Mullinax, a past winner on the PGA TOUR, has not found the weekend since the Wyndham Championship in August of 2023. In his defense, he battled a hip injury for the balance of the 2024 campaign and just returned to action on TOUR at the Procure Championship earlier this month. But his 2023 was a tough one. He made only three cuts from March onwards.
This particular week was a big one for a variety of reasons. It’s the closest TOUR stop to his home in Alabama and had plenty of family out cheering. But the biggest thing was to prove that yes, he’s absolutely on the path back.
“Haven't played on the weekend on the PGA TOUR in a year, so feels really will good honestly. I love what I do. Battling […] this year for me after surgery, it was tough. It was hard,” Mullinax, who had labrum surgery on his right hip, said. “But I did the right thing by waiting and I feel really good.
“To be able to play the weekend close to home and have some friends and family watch is a lot of fun.”
The reason, though, why so many more people were able to watch Mullinax’s round unfold – versus just his assembled friends and family – was thanks to a new laser-like focus on broadcast innovation from the PGA TOUR in the FedExCup Fall. Thursday’s coverage featured in-round interviews, while Friday’s broadcast featured prominently the players around the cutline and the pressure and intensity of making the weekend.
“Friday is one of the most important days on the PGA TOUR. It's what defines this organization,” PGA TOUR commissioner Jay Monahan said at the TOUR Championship. “Being able to tell those stories, not just for that week but in context for what they're trying to achieve, and in the fall obviously they're competing for their cards, they're competing for their careers and they're competing for consequence.
“Being able to pull those stories forward is something that you can expect us to do, as well as you'll see a number of other broadcast innovations that we'll continue to test as we go forward.”

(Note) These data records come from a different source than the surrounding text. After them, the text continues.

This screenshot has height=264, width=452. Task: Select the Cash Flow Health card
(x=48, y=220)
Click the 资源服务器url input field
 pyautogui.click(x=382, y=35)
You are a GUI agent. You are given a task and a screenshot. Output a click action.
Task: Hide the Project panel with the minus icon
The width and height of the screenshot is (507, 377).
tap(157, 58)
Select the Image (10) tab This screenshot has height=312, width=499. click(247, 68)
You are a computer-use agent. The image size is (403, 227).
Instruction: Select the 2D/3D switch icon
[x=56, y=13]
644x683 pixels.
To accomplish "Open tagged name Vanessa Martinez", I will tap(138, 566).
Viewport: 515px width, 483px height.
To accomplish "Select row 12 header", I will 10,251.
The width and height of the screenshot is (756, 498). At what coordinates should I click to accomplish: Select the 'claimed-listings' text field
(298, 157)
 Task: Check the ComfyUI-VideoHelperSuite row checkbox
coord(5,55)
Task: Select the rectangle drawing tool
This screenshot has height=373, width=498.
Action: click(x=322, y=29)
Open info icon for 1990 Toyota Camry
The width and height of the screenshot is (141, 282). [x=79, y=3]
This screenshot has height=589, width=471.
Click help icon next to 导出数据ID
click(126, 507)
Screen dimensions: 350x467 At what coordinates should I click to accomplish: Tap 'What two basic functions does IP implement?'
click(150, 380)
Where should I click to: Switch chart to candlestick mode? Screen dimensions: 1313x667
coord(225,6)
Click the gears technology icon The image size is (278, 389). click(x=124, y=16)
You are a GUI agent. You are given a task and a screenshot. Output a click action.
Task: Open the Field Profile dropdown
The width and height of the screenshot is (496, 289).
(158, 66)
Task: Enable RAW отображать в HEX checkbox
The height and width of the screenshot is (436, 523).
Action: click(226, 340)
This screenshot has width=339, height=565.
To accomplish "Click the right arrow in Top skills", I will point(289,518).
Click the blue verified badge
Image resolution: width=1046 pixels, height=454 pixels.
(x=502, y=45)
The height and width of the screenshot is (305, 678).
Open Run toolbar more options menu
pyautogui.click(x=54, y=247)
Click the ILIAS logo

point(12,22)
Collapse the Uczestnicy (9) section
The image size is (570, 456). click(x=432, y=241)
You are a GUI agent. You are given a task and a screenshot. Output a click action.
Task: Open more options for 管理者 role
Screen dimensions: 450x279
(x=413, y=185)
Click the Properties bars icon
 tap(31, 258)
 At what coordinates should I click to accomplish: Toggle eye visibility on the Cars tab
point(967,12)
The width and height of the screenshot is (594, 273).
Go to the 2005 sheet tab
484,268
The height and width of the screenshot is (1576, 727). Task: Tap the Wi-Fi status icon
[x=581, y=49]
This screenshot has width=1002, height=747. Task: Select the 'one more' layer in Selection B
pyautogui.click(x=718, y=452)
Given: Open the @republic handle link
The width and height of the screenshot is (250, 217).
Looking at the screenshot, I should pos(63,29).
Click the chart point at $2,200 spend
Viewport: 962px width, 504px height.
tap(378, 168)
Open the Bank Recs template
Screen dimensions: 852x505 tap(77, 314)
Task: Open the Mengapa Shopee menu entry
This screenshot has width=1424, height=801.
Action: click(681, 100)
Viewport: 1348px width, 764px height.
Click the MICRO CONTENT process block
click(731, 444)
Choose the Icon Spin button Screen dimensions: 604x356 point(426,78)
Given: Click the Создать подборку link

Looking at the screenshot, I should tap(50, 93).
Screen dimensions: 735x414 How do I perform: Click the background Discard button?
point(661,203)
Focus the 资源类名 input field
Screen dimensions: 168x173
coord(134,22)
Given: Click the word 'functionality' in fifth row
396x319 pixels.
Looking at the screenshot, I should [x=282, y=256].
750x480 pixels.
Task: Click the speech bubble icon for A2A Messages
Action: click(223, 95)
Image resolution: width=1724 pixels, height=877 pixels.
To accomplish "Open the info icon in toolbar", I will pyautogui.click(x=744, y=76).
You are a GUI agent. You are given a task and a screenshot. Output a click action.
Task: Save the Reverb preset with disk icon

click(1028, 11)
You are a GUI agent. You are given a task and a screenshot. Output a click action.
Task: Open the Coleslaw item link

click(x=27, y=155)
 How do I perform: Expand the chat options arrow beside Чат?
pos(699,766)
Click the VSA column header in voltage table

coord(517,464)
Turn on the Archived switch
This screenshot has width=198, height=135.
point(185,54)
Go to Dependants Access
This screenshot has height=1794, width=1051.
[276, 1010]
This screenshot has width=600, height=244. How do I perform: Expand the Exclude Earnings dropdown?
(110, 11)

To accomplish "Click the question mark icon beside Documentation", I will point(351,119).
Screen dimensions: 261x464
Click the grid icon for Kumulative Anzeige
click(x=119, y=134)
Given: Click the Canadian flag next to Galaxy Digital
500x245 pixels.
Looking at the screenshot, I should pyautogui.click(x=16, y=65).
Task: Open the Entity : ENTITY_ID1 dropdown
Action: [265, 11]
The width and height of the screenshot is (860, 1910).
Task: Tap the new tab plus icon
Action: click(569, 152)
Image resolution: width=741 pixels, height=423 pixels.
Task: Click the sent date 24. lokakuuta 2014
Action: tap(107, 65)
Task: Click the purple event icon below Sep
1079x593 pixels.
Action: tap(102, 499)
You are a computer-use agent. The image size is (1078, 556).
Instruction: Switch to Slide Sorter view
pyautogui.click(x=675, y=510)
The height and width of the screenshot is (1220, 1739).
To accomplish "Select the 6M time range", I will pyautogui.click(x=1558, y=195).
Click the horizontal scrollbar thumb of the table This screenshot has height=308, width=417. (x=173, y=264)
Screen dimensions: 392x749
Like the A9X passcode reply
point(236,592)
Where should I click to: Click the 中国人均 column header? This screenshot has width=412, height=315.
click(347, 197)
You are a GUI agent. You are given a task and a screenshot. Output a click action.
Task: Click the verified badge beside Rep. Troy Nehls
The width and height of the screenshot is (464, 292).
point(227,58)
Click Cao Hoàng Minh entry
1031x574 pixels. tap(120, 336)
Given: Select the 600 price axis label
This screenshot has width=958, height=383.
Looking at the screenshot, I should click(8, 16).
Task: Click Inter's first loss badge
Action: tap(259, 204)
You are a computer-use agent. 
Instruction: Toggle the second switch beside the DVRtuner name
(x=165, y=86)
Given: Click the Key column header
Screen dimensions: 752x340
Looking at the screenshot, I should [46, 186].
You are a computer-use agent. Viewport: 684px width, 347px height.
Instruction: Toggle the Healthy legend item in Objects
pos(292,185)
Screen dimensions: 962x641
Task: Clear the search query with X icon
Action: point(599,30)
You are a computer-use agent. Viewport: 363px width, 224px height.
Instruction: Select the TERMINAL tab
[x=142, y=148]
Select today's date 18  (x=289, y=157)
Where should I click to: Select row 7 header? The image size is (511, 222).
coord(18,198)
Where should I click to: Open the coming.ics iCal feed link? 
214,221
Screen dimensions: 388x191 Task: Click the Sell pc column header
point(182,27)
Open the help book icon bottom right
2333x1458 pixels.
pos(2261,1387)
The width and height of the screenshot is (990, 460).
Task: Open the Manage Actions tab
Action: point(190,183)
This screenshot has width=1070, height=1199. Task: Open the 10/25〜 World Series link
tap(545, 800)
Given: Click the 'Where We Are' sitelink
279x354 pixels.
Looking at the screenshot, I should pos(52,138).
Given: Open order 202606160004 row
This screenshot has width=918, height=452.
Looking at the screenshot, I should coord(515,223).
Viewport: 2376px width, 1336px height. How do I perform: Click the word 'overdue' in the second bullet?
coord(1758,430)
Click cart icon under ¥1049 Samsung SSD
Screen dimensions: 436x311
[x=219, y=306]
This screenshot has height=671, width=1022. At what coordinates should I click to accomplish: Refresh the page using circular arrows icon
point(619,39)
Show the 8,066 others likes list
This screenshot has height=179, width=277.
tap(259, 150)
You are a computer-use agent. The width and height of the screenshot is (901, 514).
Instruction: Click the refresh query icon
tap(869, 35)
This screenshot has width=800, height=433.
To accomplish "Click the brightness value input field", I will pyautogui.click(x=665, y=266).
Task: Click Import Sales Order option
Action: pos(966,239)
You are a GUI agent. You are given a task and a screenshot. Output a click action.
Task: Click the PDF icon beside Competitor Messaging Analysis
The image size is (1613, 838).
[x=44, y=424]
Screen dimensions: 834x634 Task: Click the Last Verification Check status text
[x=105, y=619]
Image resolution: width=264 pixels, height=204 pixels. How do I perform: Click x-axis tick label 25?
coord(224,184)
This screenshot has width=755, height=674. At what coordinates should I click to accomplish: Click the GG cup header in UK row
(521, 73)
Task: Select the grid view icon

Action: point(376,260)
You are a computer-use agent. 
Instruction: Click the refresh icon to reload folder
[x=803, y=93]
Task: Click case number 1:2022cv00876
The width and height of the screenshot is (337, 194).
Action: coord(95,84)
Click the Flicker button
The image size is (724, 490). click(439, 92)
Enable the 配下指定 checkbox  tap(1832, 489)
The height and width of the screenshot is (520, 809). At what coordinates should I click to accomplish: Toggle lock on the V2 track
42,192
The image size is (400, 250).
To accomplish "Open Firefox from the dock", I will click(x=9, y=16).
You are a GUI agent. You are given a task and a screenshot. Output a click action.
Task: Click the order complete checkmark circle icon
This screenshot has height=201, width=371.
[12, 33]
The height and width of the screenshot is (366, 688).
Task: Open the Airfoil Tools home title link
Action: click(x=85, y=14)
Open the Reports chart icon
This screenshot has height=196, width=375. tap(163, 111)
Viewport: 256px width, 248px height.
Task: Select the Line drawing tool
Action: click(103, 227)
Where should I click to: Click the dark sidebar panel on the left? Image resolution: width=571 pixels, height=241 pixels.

As far as going forward in this particular week, count Mullinax as one of them who survived the cut – which fell at 6 under – and is now about to complete four rounds on the PGA TOUR for the first time in more than a year.
It’s been a journey “longer than anticipated,” Mullinax admitted. The surgery, at first blush, sounds complex. He had “a lot of damage” to his right hip and the surgery involved moving ligaments down from his hip to anchor them in. He also had bone spurs removed.
After an opening-round 72, Mullinax said it was fine for him to have some nice rounds while at home or hit some strong shots all in a row (pain-free) with his coach alongside. But he said he had a hard time seeing that work translate inside the ropes on the PGA TOUR – until Friday.
“It’s different out here,” Mullinax said. “You’re under the pressure. It’s your job. It’s what you love to do.”
And thanks to the PGA TOUR’s broadcast innovation effort Friday at the Sanderson Farms Championship, golf fans got to watch Mullinax navigate that pressure through to the weekend in Mississippi.